Tuesday, May 5, 2009

It's the Final Countdown

*Insert that cheesy 80's song by Europe* If you don't know what song I'm talking about, then I'm just old!

It's official... we are moving to Utah. Sooner than expected, we are outta here on June 27! We were planning to move next June, but for us, the right time is now. We are going to stay with my Dad until we secure jobs and can find our own place. I'm certainly not proud to say that I am 35 years old and having to live with my Dad, but I'm so lucky that he is allowing us to do so until we get on our feet. There are a lot of things that I will miss about California, but I am so excited to be back in Utah where my family and friends are. I'm sure once we are moved, my blog will consist of new and exciting updates about my Dad's cat kicking my little dog's ass.

I've started looking for work, and if the right opportunity comes along for me, I will move now. I will hate to leave David, but you have to do what it takes. He gave his work his notice last week. They were shocked and sad, but understanding.

I left my job in March and have been doing Wildtree in the meantime. It's been a nice break from the 9 to 5 thing I've been doing for the last 15 years. It's been therapeutic to have some time to myself and to meet new people, but it's time to dive into a new job. I'm hoping, praying and wishing on stars that I get a job that I applied for at the University of Utah. It would be a dream job... so everyone cross your fingers for me!

In the next few weeks, I'm sure I'll have lots of stories about crap I've accumulated in the 10 years I've been in California, coupled with cardboard boxes, bubble wrap and packing nightmares.

Ugh... pass the wine.

Blogging... Take 2

Well, as some of you might know, I use to have a blog. I deleted it. That was stupid.

Anyway.... I've been sucked into the world of blogging.... again! What in the world could I possibly have to blog about? In most peoples minds: Married + no children = BORING! My life is quite the opposite. My husband David and I don't need kids to be interesting. Trust me. Let me give you some examples.

We treat our pets like they are children. Seriously. They have more toys than most toddlers on this continent.

We are a family of 2, and we drive a monstrosity of an SUV.

We sometimes sit side-by-side on the couch and text each other. We think it is fun.

I won't buy generic brand ketchup. It just tastes weird. My friend Jen pointed this out to me. In fact, she coined the phrase "ghetto ketchup". I concur. If I come to your house and you serve ghetto ketchup, please notify me in advance so that I can bring my own.

I love to vacuum. I have a weird obsession with my Dyson Animal. I love using it and then inspecting the junk that I suck up. Sometimes I even save it to show people.

I am a huge USC fan. If you are at our house during a game, you aren't allowed to speak, unless it's during commercial. If you cheer against the Trojans you will be cut out of our will and taken off of our Christmas card list. In fact, it's best you park in your garage, because I would probably key your car.

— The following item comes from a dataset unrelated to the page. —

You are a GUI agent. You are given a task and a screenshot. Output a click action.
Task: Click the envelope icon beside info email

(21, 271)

I love reality TV. I'm not ashamed to admit that I am addicted to America's Next Top Model, The Bachelor and The Hills. I also enjoy mindless shows about high school kids- Gossip Girl, One Tree Hill and 90210. Go ahead, make fun of me, but make sure you sleep with one eye open.

I actually hate movies that can't really happen. Don't try and get me to watch Lord of the Rings, The Matrix, The Hulk, Iron Man or other stupid movies like that. They aren't real. Now, Sex and the City- that is real life. Four skanky women who love shoes! If that's not real life, I don't know what is.

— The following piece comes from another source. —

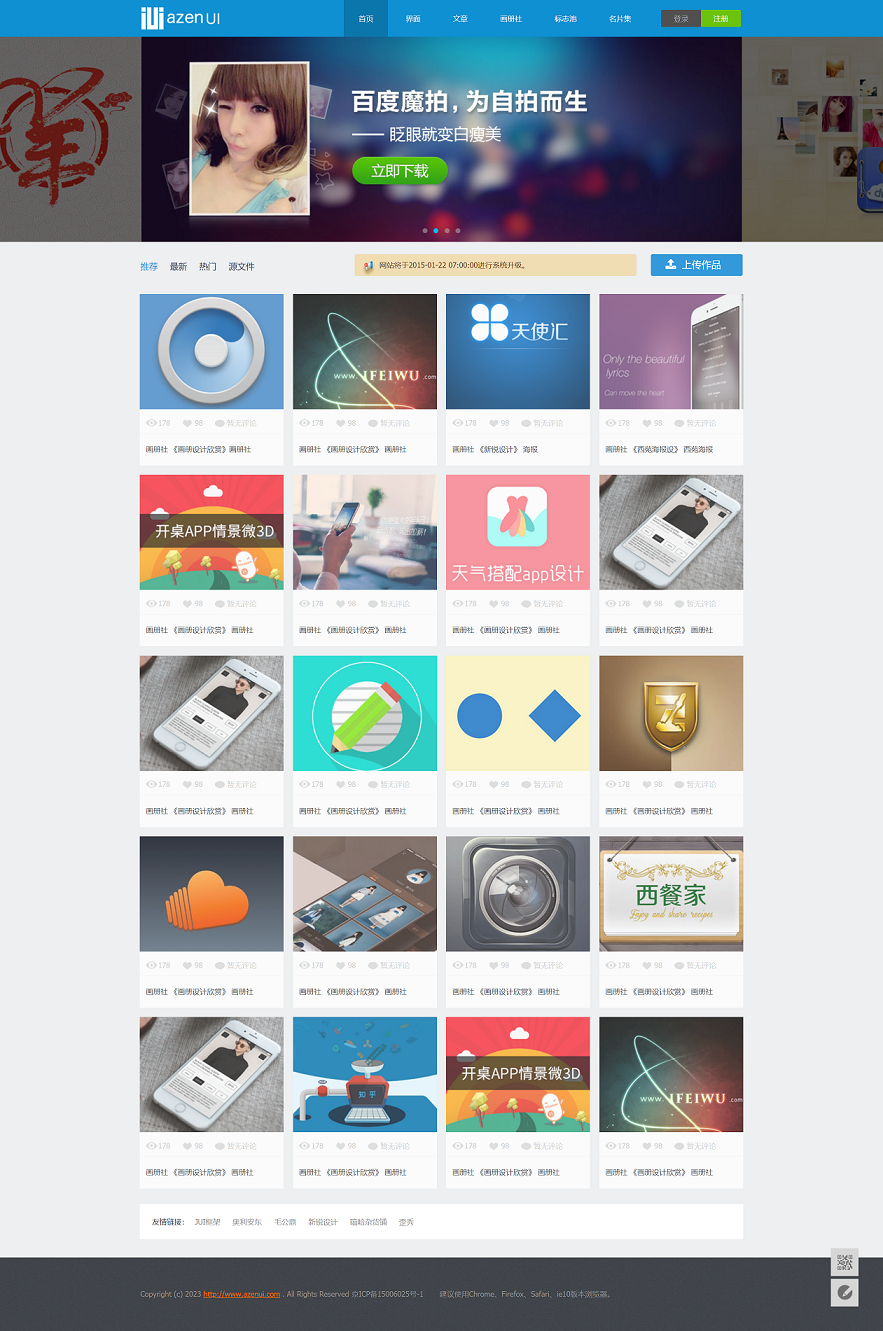Image resolution: width=883 pixels, height=1331 pixels.
Task: Select the second carousel dot on banner
Action: point(436,231)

David does a remarkable impression of a cheerleader. I encourage you all to ask him to share this hidden talent. He usually has to be begged or bribed, but it's worth whatever it costs you. Offer to buy him a pair of shoes. The way to his heart is through his feet. Ah, a man after my own heart. Oh, and ask him about the time he tasered himself. This probably explains his frequent bouts of tourettes. Friend who is a cop + "Hey David, check out my taser" = A BAD IDEA!

I love my family and would do anything for them. This blog is mostly for them, since we live in another state and don't get to see them as often as we would like. It's also for my own personal entertainment, as I am easily amused.Come back and visit often, as I promise not to disappoint.